[START Stored records]

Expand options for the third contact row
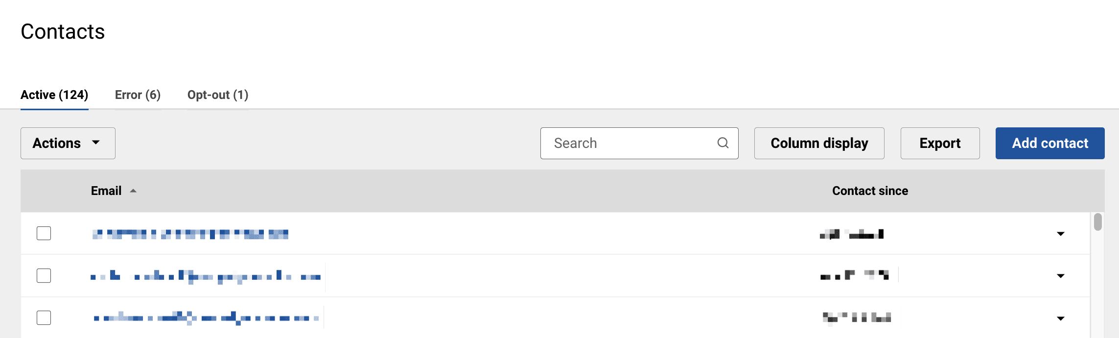 click(x=1060, y=318)
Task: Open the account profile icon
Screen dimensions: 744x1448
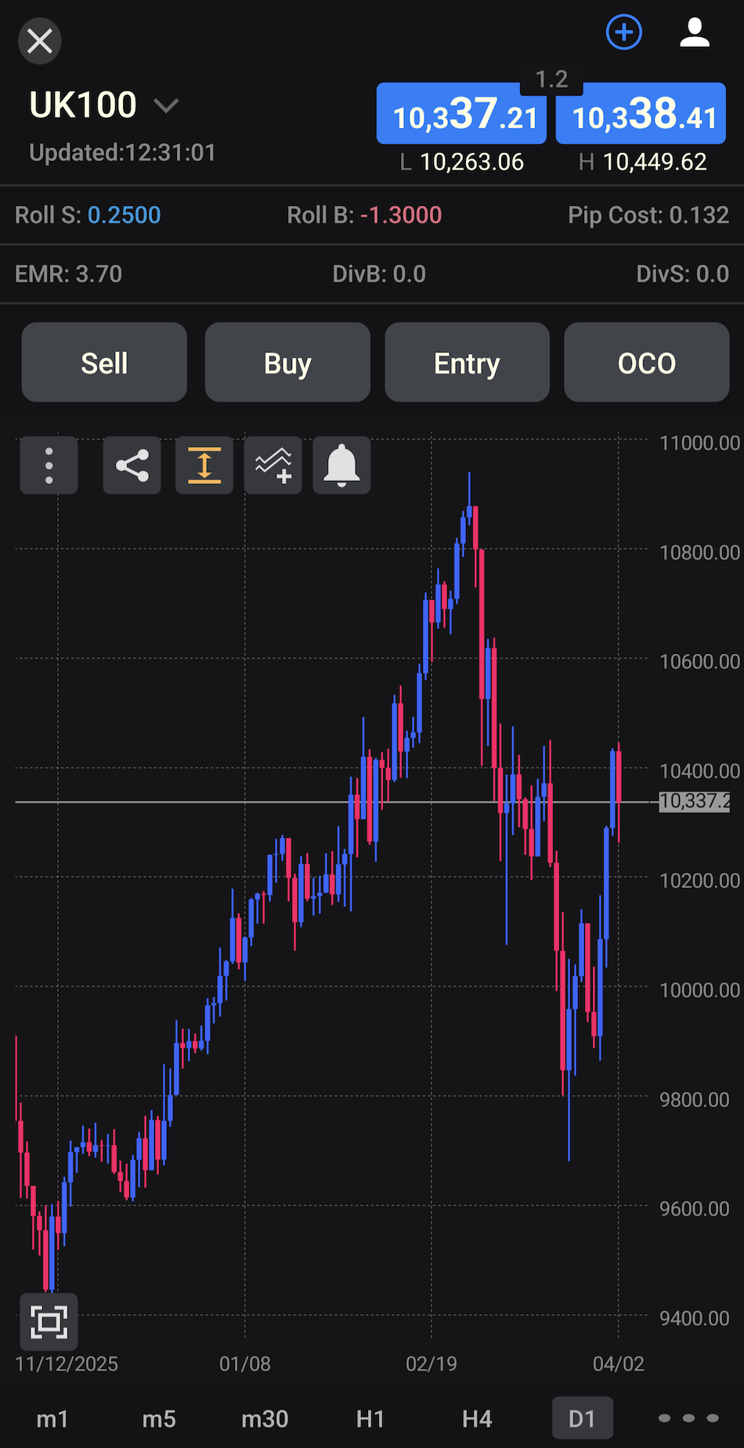Action: tap(694, 33)
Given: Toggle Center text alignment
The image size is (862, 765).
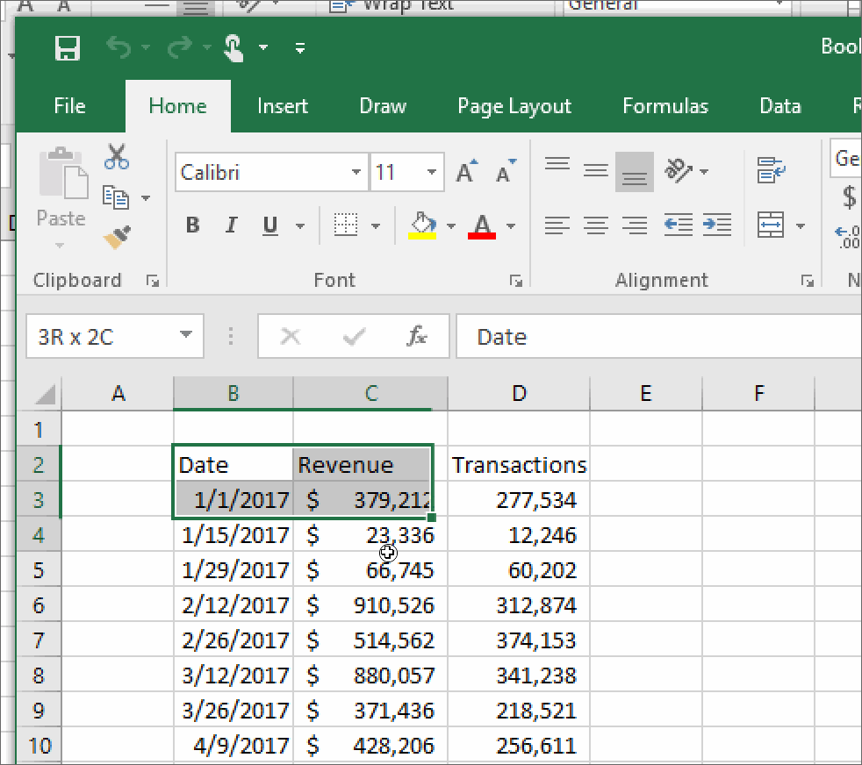Looking at the screenshot, I should click(x=596, y=225).
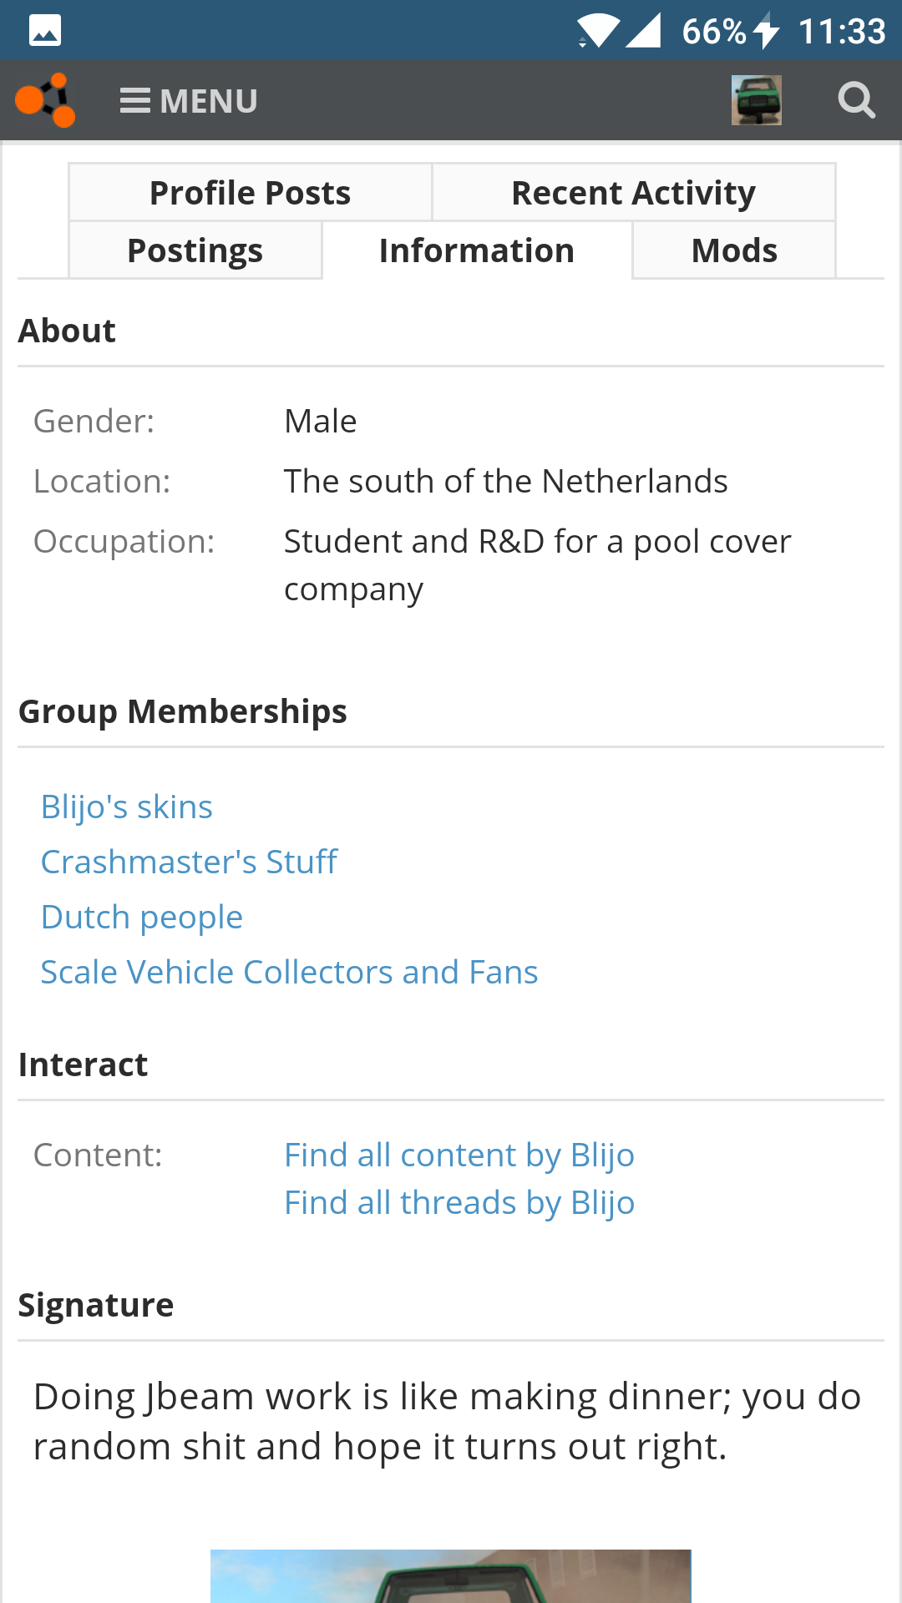Visit the Dutch people group
Viewport: 902px width, 1603px height.
142,918
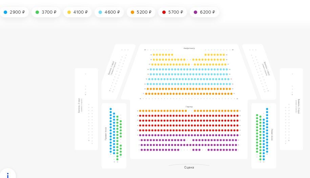Open the info icon at bottom left

pyautogui.click(x=7, y=175)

[END Stored records]

## Aim
Reproduce the data above verbatim, omitting the pictures.

## Worked answer
Expand options for the third contact row
 click(x=1060, y=318)
Task: Open the account profile icon
Screen dimensions: 744x1448
Action: tap(694, 33)
Given: Toggle Center text alignment
The image size is (862, 765).
Looking at the screenshot, I should click(x=596, y=225).
Visit the Dutch people group
Viewport: 902px width, 1603px height.
142,918
Open the info icon at bottom left

pyautogui.click(x=7, y=175)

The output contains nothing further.